The second reading of Weld County commissioners’ ban on pot stores and manufacturing facilities brought forth a handful of residents Wednesday who spoke for and against the measure.
Some questioned why commissioners went forward with prohibiting retail marijuana when Amendment 64 passed in Weld County, others applauded them for minding federal law and others simply wanted to know the specifics of the ordinance.
“What I would say to this board today … is be open to allowing businesses and people to use it,” said JoAnn Maes of Gilcrest.
Maes said she was concerned that commissioners disregarded voters in Weld County who narrowly approved the amendment, which allows the possession and consumption of marijuana for adults 21 and older.
Weld County as a whole approved the amendment, but voters in unincorporated Weld County did not,
commissioners said. They said that number matters more because municipalities have the power to decide what to do about retail marijuana facilities within their own borders.
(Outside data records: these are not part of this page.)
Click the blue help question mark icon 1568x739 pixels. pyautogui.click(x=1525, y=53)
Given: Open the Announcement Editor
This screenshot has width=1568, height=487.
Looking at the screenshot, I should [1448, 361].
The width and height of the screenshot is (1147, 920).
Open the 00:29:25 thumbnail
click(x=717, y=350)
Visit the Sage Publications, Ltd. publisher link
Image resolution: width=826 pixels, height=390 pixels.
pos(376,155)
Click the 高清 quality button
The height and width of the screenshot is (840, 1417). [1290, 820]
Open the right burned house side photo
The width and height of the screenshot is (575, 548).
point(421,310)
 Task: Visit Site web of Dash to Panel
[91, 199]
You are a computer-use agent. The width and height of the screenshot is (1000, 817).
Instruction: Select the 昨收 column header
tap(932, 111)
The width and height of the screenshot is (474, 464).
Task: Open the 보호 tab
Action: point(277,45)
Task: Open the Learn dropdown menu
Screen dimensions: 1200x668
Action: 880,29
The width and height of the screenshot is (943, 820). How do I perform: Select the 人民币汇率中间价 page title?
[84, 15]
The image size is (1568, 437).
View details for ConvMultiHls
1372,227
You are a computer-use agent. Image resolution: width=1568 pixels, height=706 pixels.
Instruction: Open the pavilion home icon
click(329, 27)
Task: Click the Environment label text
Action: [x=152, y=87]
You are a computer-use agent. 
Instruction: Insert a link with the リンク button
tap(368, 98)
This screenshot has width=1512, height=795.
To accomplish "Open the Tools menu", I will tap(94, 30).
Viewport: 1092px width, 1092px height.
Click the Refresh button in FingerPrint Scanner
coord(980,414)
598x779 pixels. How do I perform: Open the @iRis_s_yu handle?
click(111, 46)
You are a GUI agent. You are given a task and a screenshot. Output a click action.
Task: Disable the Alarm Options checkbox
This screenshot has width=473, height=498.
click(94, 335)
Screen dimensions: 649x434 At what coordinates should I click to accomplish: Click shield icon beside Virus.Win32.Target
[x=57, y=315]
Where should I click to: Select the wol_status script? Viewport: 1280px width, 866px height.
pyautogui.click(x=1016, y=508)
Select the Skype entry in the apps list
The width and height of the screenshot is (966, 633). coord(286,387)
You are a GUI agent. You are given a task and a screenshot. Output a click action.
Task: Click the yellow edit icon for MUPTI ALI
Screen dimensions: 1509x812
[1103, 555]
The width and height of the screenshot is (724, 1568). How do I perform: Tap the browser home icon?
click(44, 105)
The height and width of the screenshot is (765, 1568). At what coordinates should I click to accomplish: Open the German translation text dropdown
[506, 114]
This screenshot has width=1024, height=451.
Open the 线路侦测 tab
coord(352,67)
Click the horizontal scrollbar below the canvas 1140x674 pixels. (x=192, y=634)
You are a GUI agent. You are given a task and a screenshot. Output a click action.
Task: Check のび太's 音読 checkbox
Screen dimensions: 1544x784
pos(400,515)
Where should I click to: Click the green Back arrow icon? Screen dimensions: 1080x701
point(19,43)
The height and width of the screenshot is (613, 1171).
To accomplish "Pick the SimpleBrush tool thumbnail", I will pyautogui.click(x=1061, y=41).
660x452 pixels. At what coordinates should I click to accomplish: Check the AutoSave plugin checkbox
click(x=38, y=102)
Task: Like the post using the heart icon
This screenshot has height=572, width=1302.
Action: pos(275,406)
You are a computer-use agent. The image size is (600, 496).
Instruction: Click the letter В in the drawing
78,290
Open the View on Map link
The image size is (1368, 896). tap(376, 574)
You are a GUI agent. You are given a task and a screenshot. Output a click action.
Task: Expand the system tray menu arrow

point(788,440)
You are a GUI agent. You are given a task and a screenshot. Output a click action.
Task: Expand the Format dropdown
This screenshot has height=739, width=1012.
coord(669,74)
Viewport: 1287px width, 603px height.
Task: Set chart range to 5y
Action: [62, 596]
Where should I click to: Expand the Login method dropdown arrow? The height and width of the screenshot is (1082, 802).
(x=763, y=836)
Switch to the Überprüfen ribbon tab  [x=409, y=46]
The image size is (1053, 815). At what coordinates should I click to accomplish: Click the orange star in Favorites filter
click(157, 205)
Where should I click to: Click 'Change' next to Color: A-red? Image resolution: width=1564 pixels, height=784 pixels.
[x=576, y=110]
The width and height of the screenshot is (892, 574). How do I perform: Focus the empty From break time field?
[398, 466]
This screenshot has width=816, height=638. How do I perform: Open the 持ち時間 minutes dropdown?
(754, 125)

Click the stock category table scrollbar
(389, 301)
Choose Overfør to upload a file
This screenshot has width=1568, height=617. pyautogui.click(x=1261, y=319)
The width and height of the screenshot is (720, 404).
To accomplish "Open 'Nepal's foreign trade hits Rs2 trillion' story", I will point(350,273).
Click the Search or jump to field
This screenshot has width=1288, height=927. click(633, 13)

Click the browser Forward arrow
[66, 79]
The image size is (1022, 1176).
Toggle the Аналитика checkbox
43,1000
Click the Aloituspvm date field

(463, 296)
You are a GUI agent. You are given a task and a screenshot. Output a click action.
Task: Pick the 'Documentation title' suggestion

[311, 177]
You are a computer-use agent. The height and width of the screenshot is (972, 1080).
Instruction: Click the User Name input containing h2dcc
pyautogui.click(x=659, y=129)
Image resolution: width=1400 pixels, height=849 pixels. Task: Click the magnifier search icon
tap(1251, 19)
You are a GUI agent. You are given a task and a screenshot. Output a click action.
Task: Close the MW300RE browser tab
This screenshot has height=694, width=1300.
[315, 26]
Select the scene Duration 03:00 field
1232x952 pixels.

“We are not prohibiting the use of marijuana, only the facilities,” said Weld County commissioner Barbara Kirkmeyer.
She said prohibiting the shops now is easier and more fair than waiting until they have already sprouted up, which is what happened with medical marijuana in Weld County.
Some, including Lynette Kilpatrick of La Salle, said she would have liked to see marijuana banned in its entirety. The effects of the substance are profound, she said, and detrimental to mental and physical health. But, commissioners explained, they only have the power to ban stores and cultivation facilities under the amendment.
Another resident said he would have liked to see commissioners join together with the state and address the will of voters at the state level.
“The governor himself was opposed to Amendment 64, but once it passed, he got behind it,” he said.
Commissioners also said it’s premature to count on financial benefits in the state because under TABOR, Colorado voters must approve taxes on marijuana. In addition, Weld County has no sales tax, meaning the county would not bring in revenue in that way, they said.
Weld commissioner Doug Rademacher clarified that industrial hemp is legal in Weld County, but no one has been known to grow it because there is no demand, he said.
And despite President Barack Obama’s remarks that marijuana use is not a top priority for federal prosecutors, Weld commissioner Bill Garcia said he expects federal courts to intervene.
“It sounds like you’re taking a step that’s necessary,” said Clinton Piez of Greeley. “As we go along, I’m going to be watching what you guys are doing.”